Digital Archiving at the University of York: Archivematica for research data? The FAQs

Thinking of preserving research data? Wondering what Archivematica does? Interested in what it might cost?

What follows is a series of FAQs put together by the "Filling the digital preservation gap" project team and included as part A of our phase 1 project report. We hope you find this useful in helping to work out whether Archivematica is something you could use for RDM. There are bound to be questions we haven't answered so let us know if you want to know more...

************************************************

Why do we need a digital preservation system for research data?

Research data should be seen as a valuable institutional asset and treated accordingly. Research data is often unique and irreplaceable. It may need to be kept to validate or verify conclusions recorded in publications. Funder, publisher and often internal university requirements ask that research data is available for others to consult and is preserved in a usable form after the project that generated it is complete.

In order to facilitate future access to research data we need to actively manage and curate it. Digital preservation is not just about implementing a good archival storage system or ‘preserving the bits’ it is about working within the framework set out by international standards (for example the Open Archival Information System) and taking steps to increase the chances of enabling meaningful re-use in the future.

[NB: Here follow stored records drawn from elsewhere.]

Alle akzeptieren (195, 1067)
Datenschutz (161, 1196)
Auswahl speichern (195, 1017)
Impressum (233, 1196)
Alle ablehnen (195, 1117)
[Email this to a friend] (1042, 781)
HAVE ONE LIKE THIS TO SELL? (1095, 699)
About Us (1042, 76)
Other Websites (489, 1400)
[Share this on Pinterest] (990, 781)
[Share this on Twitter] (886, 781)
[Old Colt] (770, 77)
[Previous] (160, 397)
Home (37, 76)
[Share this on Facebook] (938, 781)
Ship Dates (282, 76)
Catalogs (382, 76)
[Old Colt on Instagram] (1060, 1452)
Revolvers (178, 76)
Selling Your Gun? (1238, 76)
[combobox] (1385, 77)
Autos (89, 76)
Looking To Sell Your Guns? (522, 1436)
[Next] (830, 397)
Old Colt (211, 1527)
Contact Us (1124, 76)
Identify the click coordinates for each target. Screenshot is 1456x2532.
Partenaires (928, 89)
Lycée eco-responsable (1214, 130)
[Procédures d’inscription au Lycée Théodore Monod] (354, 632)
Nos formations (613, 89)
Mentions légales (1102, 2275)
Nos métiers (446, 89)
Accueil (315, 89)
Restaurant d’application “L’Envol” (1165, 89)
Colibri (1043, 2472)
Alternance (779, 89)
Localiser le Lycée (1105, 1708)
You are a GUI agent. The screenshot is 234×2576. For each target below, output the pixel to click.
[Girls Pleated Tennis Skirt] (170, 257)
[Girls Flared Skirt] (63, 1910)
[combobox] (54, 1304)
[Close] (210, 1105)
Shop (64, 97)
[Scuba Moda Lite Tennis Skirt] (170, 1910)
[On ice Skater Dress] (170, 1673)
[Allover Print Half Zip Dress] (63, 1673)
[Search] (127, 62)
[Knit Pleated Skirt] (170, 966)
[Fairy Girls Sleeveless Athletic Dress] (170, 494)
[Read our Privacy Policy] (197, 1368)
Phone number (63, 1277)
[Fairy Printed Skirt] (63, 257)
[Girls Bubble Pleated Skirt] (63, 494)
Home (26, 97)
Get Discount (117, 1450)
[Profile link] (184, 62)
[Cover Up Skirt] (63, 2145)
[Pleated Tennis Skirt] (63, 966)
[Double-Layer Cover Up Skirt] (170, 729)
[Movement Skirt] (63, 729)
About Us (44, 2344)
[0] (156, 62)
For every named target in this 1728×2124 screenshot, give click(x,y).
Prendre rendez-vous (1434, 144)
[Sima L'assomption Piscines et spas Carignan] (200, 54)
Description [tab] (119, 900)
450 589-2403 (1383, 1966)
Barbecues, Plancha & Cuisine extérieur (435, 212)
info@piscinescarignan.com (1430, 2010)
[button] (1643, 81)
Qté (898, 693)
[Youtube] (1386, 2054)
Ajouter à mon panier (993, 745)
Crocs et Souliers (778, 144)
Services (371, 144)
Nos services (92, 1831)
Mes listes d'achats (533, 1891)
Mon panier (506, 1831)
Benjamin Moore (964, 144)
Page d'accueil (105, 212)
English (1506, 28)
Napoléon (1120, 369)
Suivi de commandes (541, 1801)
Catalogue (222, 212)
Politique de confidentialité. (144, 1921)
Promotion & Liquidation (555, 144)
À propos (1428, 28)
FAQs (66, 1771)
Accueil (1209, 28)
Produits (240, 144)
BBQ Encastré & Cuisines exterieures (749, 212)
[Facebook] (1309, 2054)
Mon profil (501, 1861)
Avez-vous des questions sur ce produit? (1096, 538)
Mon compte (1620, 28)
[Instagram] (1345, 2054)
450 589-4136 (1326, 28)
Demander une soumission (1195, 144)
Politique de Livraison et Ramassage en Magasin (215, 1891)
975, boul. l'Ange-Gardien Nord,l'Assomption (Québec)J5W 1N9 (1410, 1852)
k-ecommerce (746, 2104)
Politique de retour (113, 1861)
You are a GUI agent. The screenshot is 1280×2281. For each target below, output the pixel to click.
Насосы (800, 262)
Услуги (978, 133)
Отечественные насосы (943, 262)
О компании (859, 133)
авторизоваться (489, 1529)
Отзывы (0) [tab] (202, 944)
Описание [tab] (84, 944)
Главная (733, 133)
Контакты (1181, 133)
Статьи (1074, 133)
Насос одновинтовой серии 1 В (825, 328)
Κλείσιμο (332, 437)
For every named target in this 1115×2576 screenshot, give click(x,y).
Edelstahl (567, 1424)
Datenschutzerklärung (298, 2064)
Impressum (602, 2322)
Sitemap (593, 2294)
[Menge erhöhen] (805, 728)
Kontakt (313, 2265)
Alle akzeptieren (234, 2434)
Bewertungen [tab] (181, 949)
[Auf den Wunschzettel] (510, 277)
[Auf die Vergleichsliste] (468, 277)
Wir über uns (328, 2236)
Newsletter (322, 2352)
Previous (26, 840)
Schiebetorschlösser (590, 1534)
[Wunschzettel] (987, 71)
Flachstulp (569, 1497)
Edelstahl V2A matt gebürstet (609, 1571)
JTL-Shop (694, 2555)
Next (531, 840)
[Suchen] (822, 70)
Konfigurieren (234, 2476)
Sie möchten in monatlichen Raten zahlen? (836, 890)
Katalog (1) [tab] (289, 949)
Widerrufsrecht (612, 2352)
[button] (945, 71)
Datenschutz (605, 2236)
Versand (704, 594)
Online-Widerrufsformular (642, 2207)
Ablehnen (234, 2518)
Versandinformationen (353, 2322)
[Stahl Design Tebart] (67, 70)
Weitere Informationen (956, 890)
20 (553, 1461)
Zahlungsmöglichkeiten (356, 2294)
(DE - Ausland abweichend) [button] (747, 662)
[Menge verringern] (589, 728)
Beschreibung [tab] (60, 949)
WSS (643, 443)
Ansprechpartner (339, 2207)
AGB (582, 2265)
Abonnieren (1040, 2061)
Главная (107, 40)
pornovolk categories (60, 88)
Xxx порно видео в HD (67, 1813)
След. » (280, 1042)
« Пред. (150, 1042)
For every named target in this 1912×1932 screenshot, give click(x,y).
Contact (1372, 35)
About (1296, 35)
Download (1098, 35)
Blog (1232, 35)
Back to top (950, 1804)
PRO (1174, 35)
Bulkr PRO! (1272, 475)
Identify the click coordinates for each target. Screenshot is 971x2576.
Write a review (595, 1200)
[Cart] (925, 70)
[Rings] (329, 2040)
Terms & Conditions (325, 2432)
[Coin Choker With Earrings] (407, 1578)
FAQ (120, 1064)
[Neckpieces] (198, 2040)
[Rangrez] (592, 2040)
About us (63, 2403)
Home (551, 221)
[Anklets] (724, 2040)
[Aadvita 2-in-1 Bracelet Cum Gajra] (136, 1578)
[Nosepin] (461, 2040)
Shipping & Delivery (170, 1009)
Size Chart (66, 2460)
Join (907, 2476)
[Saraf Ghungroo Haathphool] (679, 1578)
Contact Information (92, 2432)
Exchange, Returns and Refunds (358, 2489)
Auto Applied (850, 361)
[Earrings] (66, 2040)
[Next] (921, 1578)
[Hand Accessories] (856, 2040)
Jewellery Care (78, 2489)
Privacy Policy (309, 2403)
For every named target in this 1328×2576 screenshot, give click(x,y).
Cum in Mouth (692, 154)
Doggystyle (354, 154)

What are the risks if we don't address digital preservation?

Digital preservation has been in the news this year (2015). An interview with Google CEO Vint Cerf in February grabbed the attention of the mainstream media with headlines about the fragility of a digital media and the onset of a digital dark age.

This is clearly already a problem for researchers with issues around format and media obsolescence already being encountered. In a 2013 Research Data Management (RDM) survey undertaken at the University of York just under a quarter of respondents to the question “Which data management issues have you come across in your research over the last five years?” selected the answer “Inability to read files in old software formats on old media or because of expired software licences”. These are the sorts of problems that a digital preservation system is designed to address.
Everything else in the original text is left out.